Vitamin C and insomnia

As I said before, most people mistakenly think that vitamin C has a stimulating and exciting effect that will help one sleep. How many times have you heard that one should not take vitamin C after 16 hours if you were going to have insomnia! This is unfortunately wrong. If you take 500 mg of vitamin C to 16 hours as your body suffers from vitamin C deficiency, the body rejoices too quickly for this contribution, “and you, due to the exuberance, may not be able to sleep.


Vitamin C and depression

Pre-scorbutic states are much more common than one might think at first. Depression causes are poorly understood, but it may be due, at least partially, to a vitamin C deficiency, the disease being one of the first clinical symptoms of Scurvy. What is clear by cons is that if we quickly supplemented with vitamin C a person with symptoms of the onset of depression in many cases, the person recovers quickly, without having to take (even temporarily) antidepressants or anxiolytics. In the case of depression, the dosage vitamin C can reach 10 to 15 grams/ day in 3 or 4 dosages.
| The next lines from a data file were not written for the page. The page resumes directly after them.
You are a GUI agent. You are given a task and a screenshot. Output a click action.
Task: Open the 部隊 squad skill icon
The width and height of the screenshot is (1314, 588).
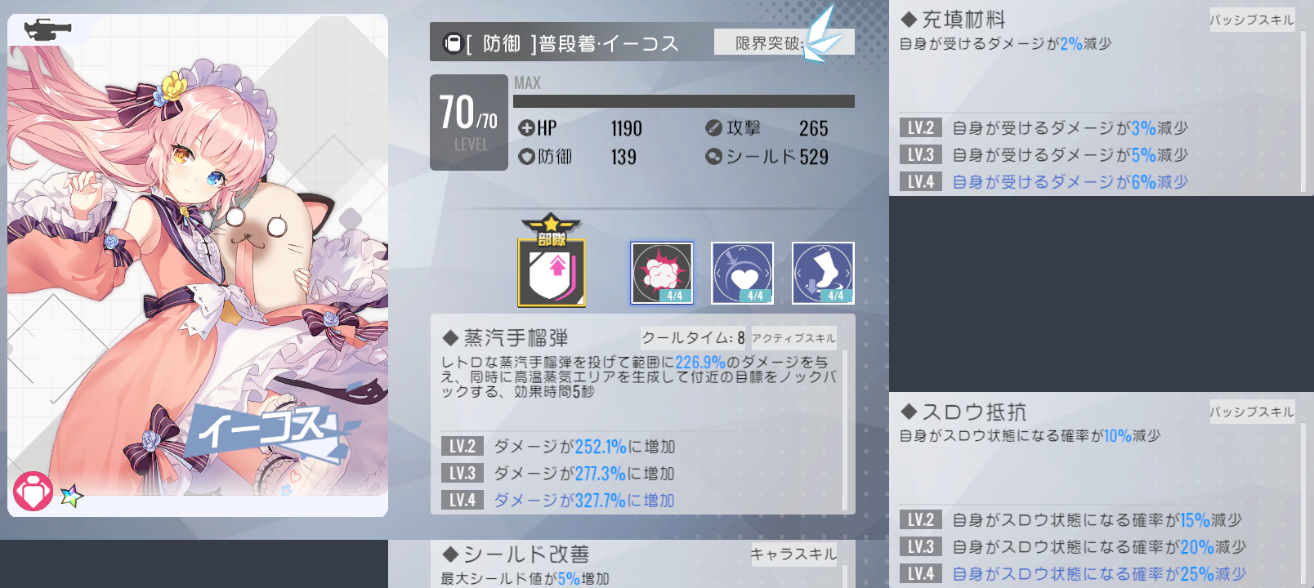[x=552, y=261]
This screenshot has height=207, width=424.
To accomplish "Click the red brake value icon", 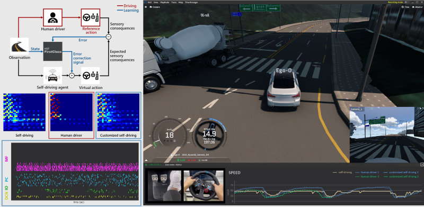I will tap(189, 160).
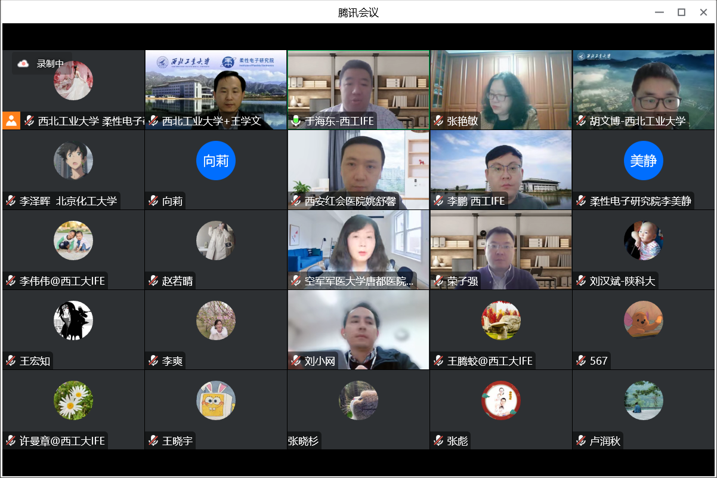
Task: Click the cloud recording icon beside 录制中
Action: click(23, 64)
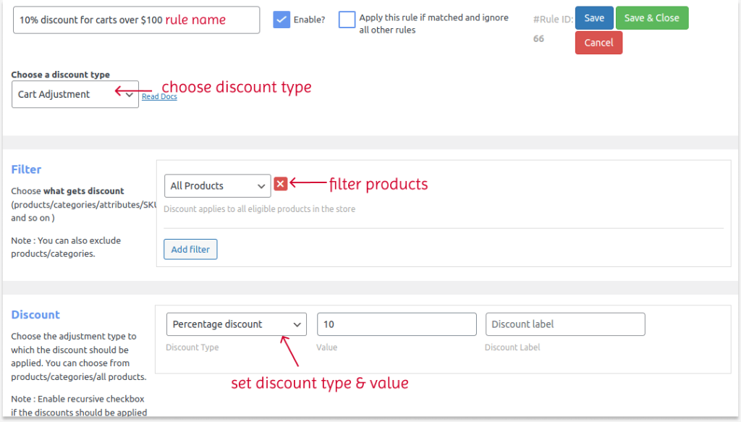The image size is (741, 422).
Task: Select the discount Value field showing 10
Action: coord(396,324)
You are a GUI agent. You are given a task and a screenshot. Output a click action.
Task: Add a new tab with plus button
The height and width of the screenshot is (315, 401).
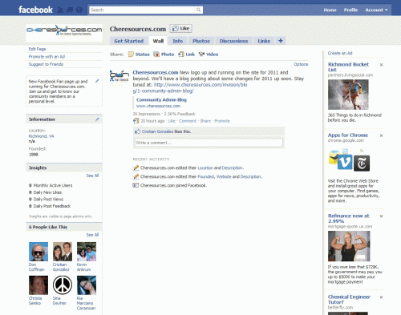[281, 41]
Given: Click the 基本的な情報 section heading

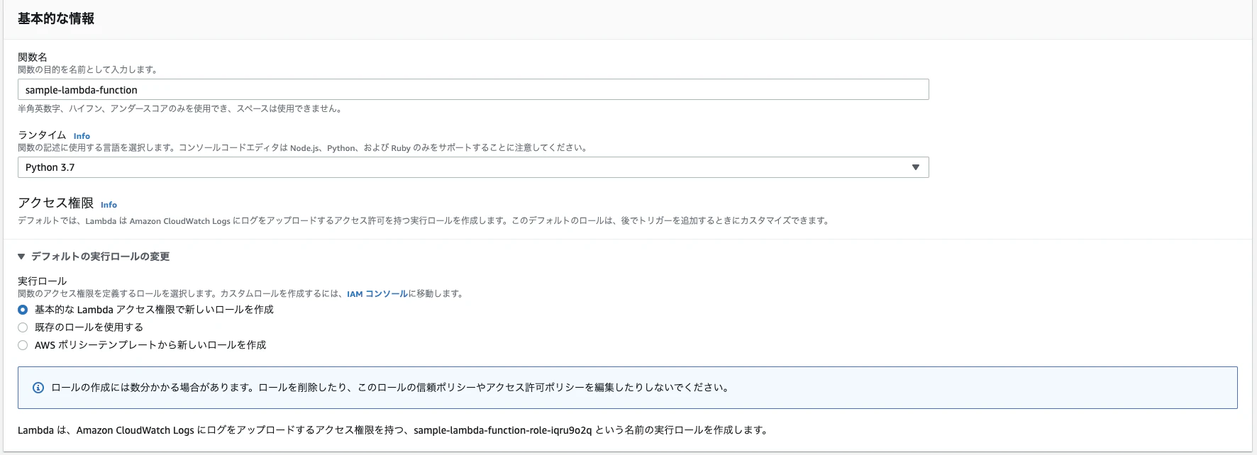Looking at the screenshot, I should [56, 18].
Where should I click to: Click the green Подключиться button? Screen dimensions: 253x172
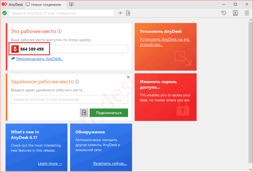point(109,113)
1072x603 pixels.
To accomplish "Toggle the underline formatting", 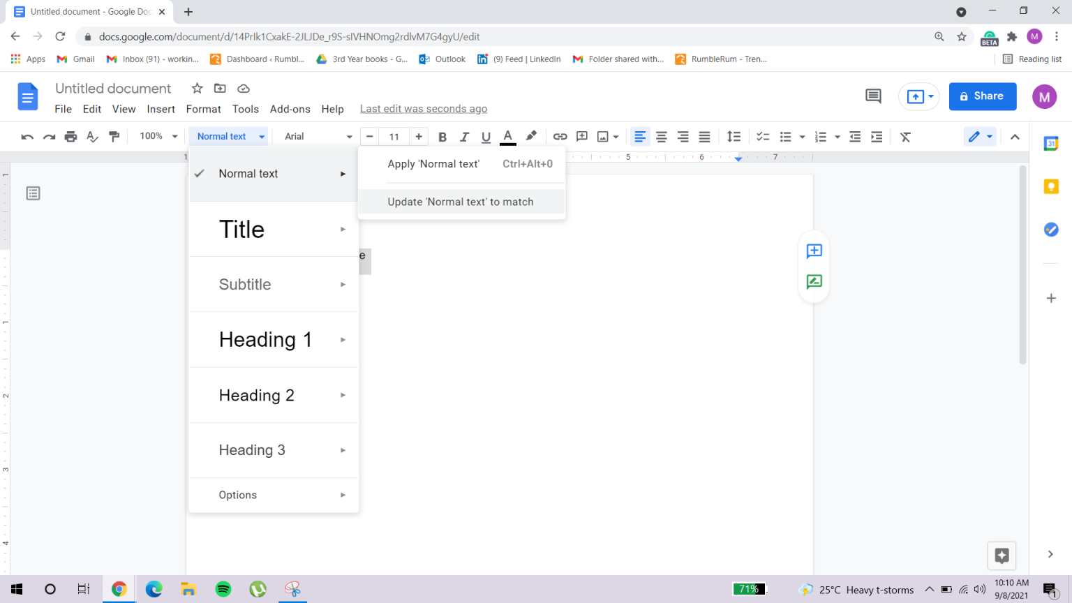I will coord(486,136).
Vitamin C and the immune system

The main aggressors of our immune system are stress, tobacco, alcohol, pollution from heavy metals, chemotherapy treatments, radiation therapy, anti-inflammatories, antibiotics, analgesics, anesthetics, surgery, vaccinations, tranquilizers and psychotropic all kinds, antipsychotics, birth control pills, etc.. Chemicals used without our knowledge to preserve and store the food we eat are also located in the water we drink and the air we breathe, following the spraying and spraying by farmers on their crops that we eat also.
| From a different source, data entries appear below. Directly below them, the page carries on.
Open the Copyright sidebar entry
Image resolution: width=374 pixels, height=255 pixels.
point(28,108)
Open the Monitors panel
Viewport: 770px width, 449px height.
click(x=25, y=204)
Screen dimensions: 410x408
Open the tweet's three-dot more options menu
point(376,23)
Indeed these chemicals spread on plants, the first rain is absorbed by the roots of plants we eat and finally penetrate into the soil, reach groundwater, underground where the water pump distribution companies the water we use in soups, but also for washing vegetables, cooking pasta or rice, etc.

The list is very long for all these pollutants that tap into our inventory quantities vitamin increasingly important to counteract the harmful effects of the environment and civilization. Of course, vitamin C is very important to strengthen the natural defenses of the body. White blood cells (leukocytes) are the guardians of immunity and be aware that they contain a lot of vitamin C, nearly 60 times the blood plasma.
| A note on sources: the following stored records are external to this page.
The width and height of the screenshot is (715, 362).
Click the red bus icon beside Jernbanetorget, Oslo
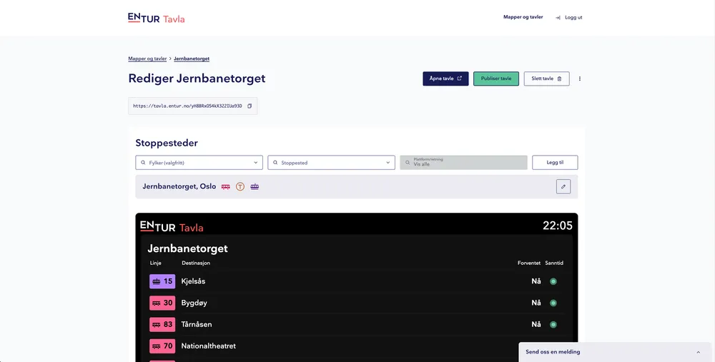click(226, 187)
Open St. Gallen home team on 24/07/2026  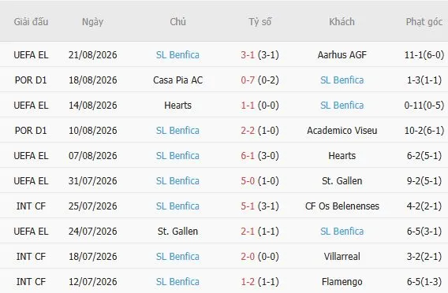click(x=177, y=232)
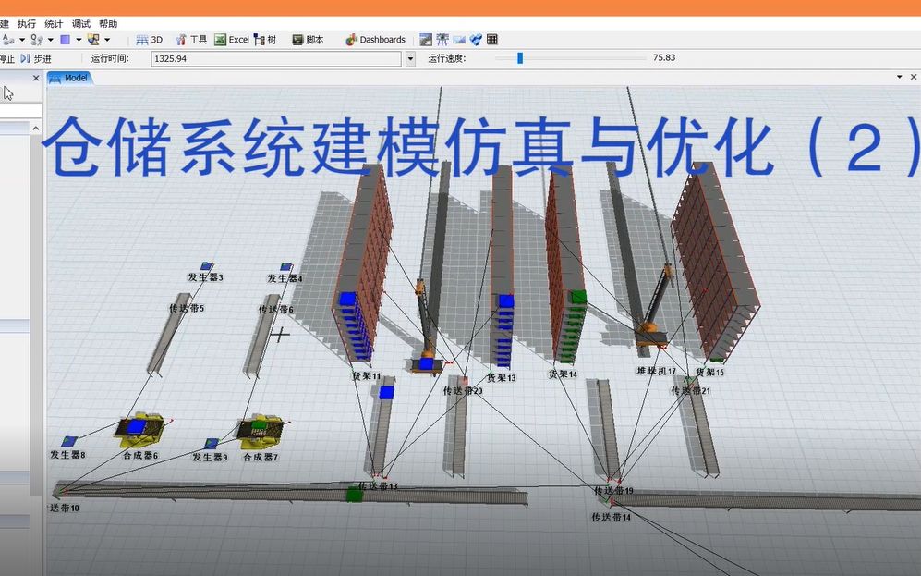Open the 脚本 (Script) editor icon

pyautogui.click(x=305, y=39)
The reserves are quickly exhausted in case of diseases, infections, or traumatic shock. Various studies have demonstrated that high concentrations of vitamin C allowed a better mobilization of white blood cells and neutrophils,  allowing them to tackle more easily bacteria. Vitamin C is also essential for the synthesis of antibodies and, therefore, has an antiviral effect in high doses. So it must, therefore, be widely used in all infections, whether due to bacteria, viruses, fungi, yeast, or parasites.


Vitamin C and Cancer

The researchers have shown that vitamin C plays an active and important role in cancer prevention and a low vitamin C (hypovitaminosis) doubles the statistical risk of cancer. Furthermore, vitamin C reduces the effects of side effects of chemotherapy and radiation therapy, while participating itself in the destruction of malignant cells and preventing their propagation. Again, it must be inferred to the question of whether vitamin C only will cure cancer? I think not, for cons, I am convinced that vitamin C used in high doses, and other therapeutic supplements, will greatly assist the work of “repair” your organization. The question that one can logically ask, therefore, is why all these discoveries remain without practical application? I am sure that if you think about it, you’ll find the answer. It is always a matter of interest.


Vitamin C and collagen

Without vitamin C, our body is unable to produce collagen. Collagen is a set of proteins that form the connective tissue on which are deposited minerals and especially calcium, which form the bones, teeth, cartilage, etc. When you lack vitamin C, your body produces less collagen that produces a lack of strength.